ADHD, problemi già nell'infanzia
Nella maggior parte dei casi, questi adulti sono stati bambini definiti “iperattivi”, “distratti” o “impossibili da gestire”. Magari ai tempi della scuola ricevevano frequenti richiami per scarsa attenzione o irrequietezza oppure, soprattutto nel caso delle bambine, erano perennemente con la testa altrove.
«Alcuni di loro potevano essere molto intelligenti, ma con un rendimento scolastico altalenante, mentre altri venivano rimproverati perché parlavano troppo, interrompevano o non riuscivano a stare fermi», evidenzia l’esperto. Gli studi più recenti sull’argomento suggeriscono, però, che esiste anche un ADHD tardivo, dove i sintomi potrebbero non essere stati riconosciuti durante l’infanzia.
In particolare, nelle bambine, l’esordio potrebbe essere stato atipico o poco evidente, caratterizzato da difficoltà “interne” (sogni a occhi aperti, testa tra le nuvole, mente che vaga) più che da iperattività manifesta. In questi casi, i problemi si palesano solo più tardi nella vita, spesso in seguito a fattori stressanti o cambiamenti significativi.
Oppure ci sono persone che potrebbero aver avuto sintomi lievi nell’infanzia, ma che non sono stati diagnosticati e diventano più evidenti in contesti complessi, come il lavoro o le relazioni.
«Tra l’altro, da adulti, l’ADHD può contribuire all’insorgenza di stanchezza cronica o forme depressive che spesso non guariscono con i farmaci o la psicoterapia», avverte lo psichiatra. «Tutto questo può condurre a un senso di frustrazione e fallimento personale, con la sensazione di essere “sbagliati” e un rischio maggiore di ansia e impulsività nelle decisioni finanziarie e relazionali».
ADHD, è coinvolto il cervello
La patogenesi dell’ADHD non è chiara e resta un argomento di ricerca attiva. Si ritiene che questo disturbo sia il risultato di una complessa interazione tra fattori genetici (componente ereditaria), neurobiologici (funzionamento alterato di alcune aree del cervello, in particolare quelle coinvolte nel controllo dell’attenzione e della regolazione del comportamento) e ambientali (esposizione a fumo e alcol durante la gravidanza, patologie materne insorte durante la gestazione, parto prematuro, problemi di salute del bambino nel primo anno di vita).
«Attenzione però a non considerarlo solo un “disturbo”; questo tratto della personalità in passato poteva rappresentare un vantaggio evolutivo: in ambienti pericolosi, come quelli in cui vivevano i nostri antenati cacciatori-raccoglitori, una soglia bassa di noia e un’attenzione che si spostava continuamente da uno stimolo all’altro permettevano di individuare velocemente pericoli, opportunità e cambiamenti nell’ambiente», tiene a precisare Rosso.
«In più, la tendenza all’impulsività poteva favorire decisioni rapide, mentre l’attrazione per la novità incentivava l’esplorazione di nuove risorse.
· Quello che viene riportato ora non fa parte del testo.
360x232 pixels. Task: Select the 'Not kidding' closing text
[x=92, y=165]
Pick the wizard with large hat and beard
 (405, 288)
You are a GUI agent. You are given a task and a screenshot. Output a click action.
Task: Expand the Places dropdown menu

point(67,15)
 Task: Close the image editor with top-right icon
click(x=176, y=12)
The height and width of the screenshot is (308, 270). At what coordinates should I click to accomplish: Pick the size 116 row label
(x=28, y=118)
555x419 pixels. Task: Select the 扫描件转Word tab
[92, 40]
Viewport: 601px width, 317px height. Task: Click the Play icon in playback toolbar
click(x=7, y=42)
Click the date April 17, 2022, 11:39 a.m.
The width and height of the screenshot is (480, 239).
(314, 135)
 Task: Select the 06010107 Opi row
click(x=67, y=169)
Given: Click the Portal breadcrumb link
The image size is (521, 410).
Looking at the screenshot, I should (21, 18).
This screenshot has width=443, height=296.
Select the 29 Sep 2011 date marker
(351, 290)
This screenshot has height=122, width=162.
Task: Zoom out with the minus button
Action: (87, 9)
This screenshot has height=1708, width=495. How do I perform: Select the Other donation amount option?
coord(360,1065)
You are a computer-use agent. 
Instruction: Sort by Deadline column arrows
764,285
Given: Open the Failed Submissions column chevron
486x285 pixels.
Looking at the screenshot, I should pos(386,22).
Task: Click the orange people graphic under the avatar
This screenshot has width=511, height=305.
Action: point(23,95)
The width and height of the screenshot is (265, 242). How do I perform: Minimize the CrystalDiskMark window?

Oggi, in un mondo basato su regole rigide e compiti ripetitivi, queste caratteristiche possono diventare un ostacolo, ma non sono di per sé un difetto».
ADHD, a volte serve lo specialista
Se l’iperattività si attenua con l’età, da adulti restano le difficoltà di gestione del tempo, la tendenza alla procrastinazione e l’impulsività. Come avere una vita piena e realizzata? Per prima cosa, serve capire se davvero soffriamo di ADHD: non esistono test genetici, analisi di laboratorio o esami neurologici che possano condurre a una diagnosi certa.
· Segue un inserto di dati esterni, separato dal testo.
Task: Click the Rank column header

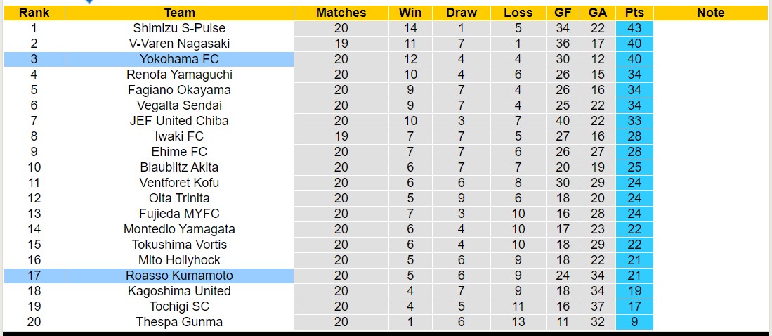Action: (34, 13)
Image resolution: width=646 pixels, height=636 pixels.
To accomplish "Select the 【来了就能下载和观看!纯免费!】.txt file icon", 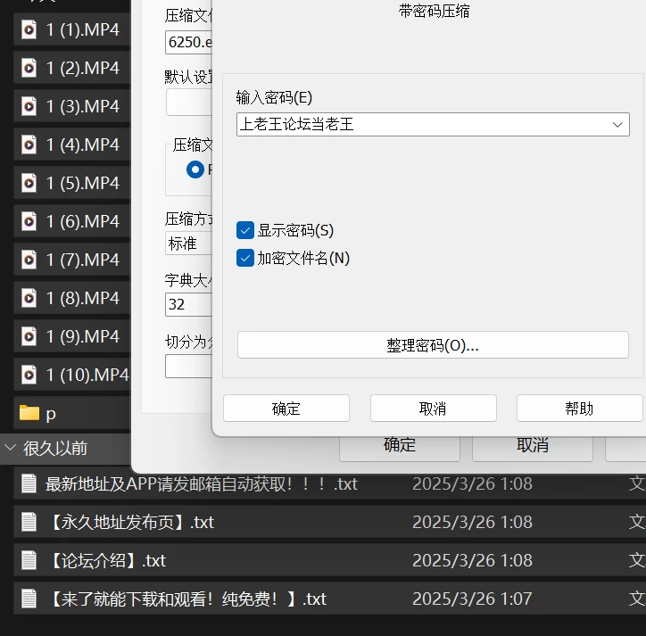I will 29,599.
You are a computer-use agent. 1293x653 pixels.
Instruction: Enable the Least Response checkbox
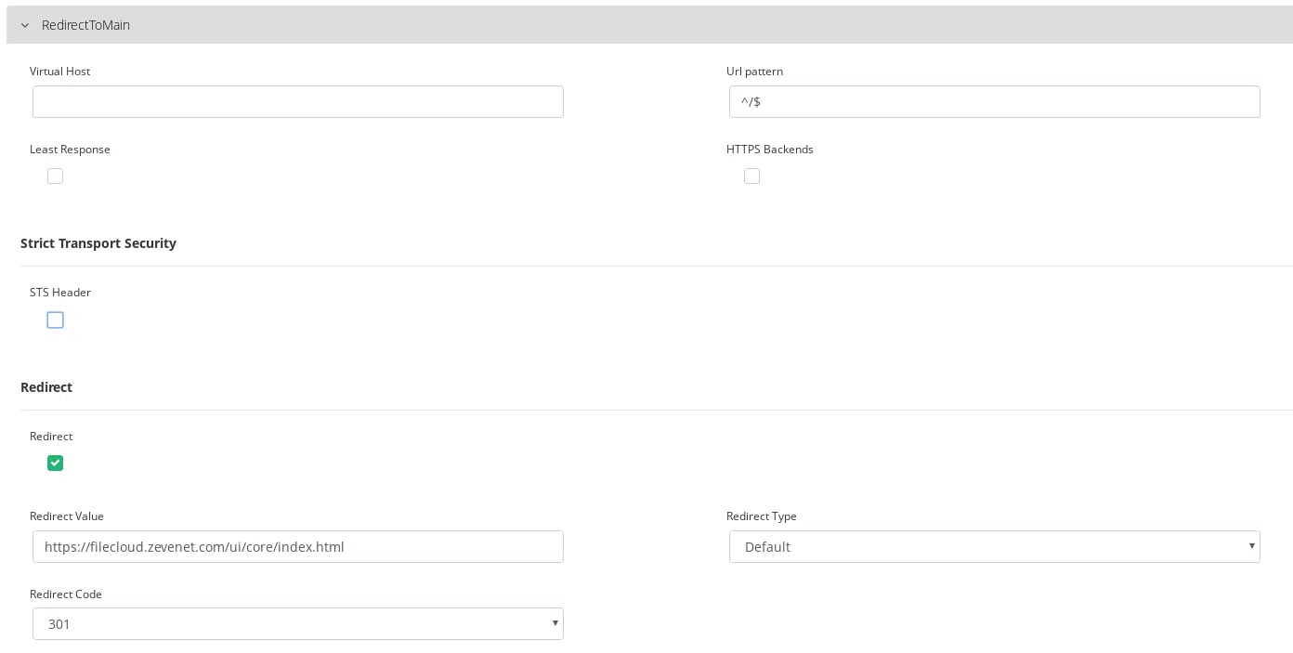[56, 176]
«L’unica strada possibile è un’accurata valutazione clinica fatta da specialisti della salute mentale, come psichiatri o neuropsicologi, attraverso interviste, questionari strutturati e anamnesi dettagliata, spesso coinvolgendo anche i familiari», illustra l’esperto.
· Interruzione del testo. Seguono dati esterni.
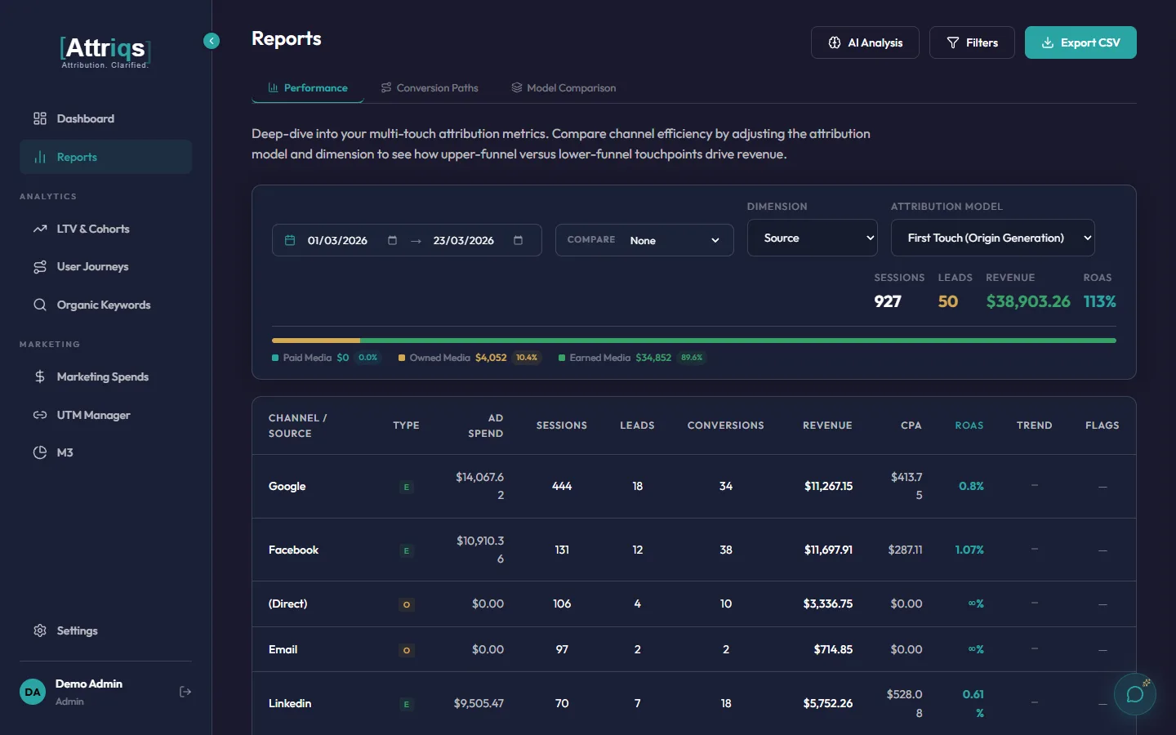This screenshot has height=735, width=1176.
Task: Open Settings with the gear icon
Action: click(x=39, y=630)
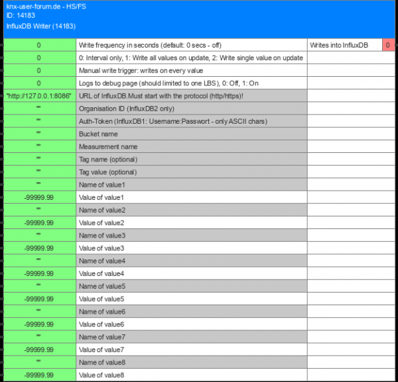
Task: Select the Organisation ID value cell
Action: [x=39, y=109]
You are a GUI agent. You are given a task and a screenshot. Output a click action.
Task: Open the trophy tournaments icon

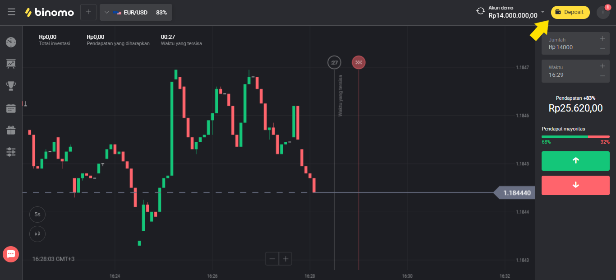pos(11,86)
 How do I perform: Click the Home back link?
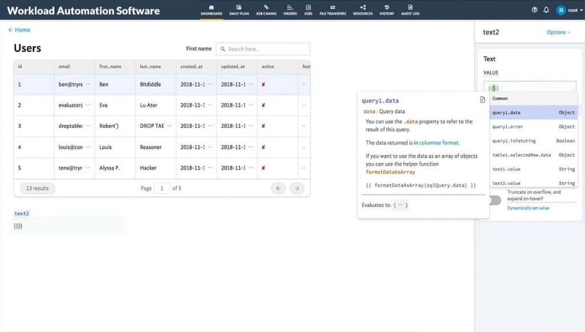pos(19,30)
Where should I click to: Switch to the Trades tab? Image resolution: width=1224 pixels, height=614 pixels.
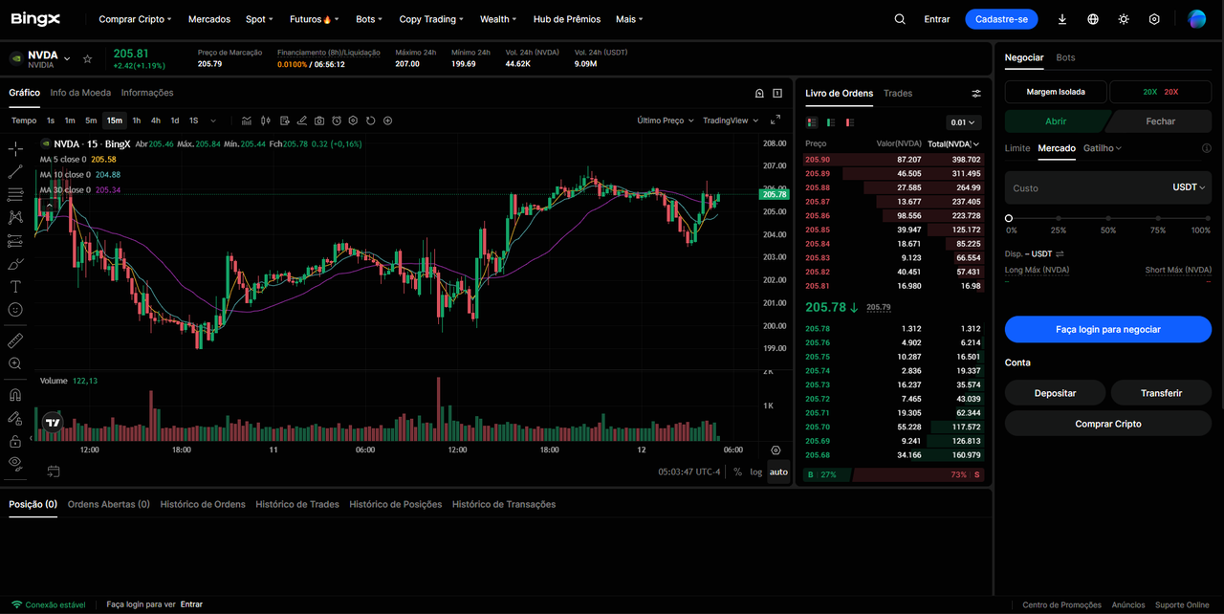click(898, 93)
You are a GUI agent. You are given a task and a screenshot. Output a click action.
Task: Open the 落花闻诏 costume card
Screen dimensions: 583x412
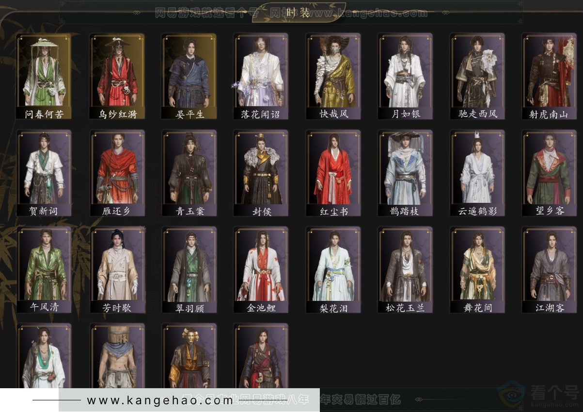point(261,76)
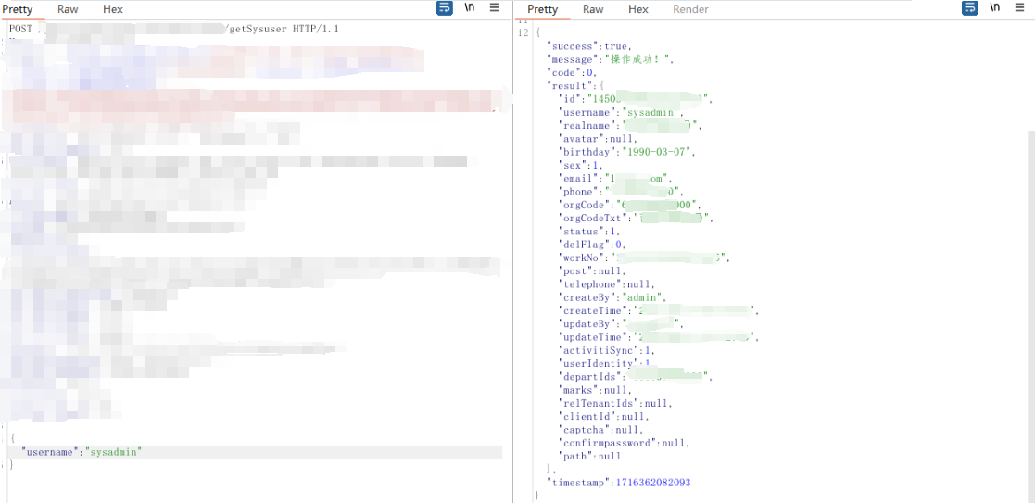Select the response Pretty tab

coord(543,9)
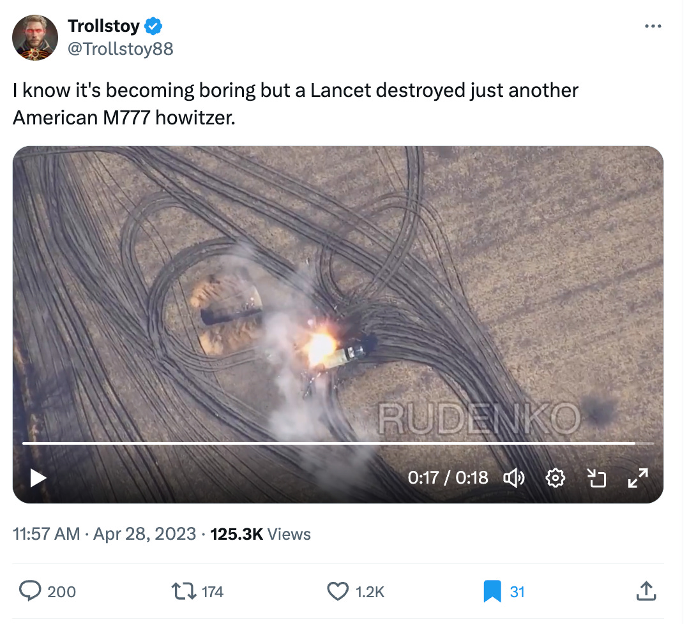The image size is (696, 624).
Task: Expand the video to fullscreen
Action: coord(639,478)
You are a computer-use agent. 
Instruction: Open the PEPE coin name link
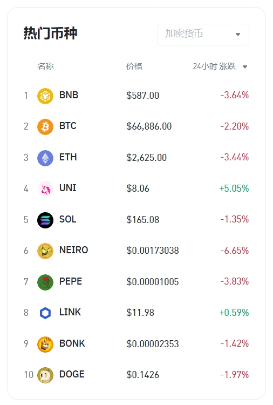pos(71,281)
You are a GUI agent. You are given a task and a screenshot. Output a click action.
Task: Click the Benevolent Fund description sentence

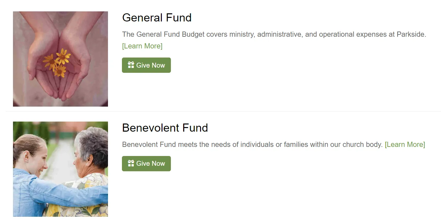[x=227, y=144]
Una volta confermato, l’ADHD va gestito in maniera multimodale, ottimizzando lo stile di vita, imparando strategie pratiche o tecniche di gestione del tempo, seguendo percorsi di coaching o terapia cognitivo-comportamentale, utilizzando farmaci stimolanti (metilfenidato) o non stimolanti (atomoxetina) nei casi più severi.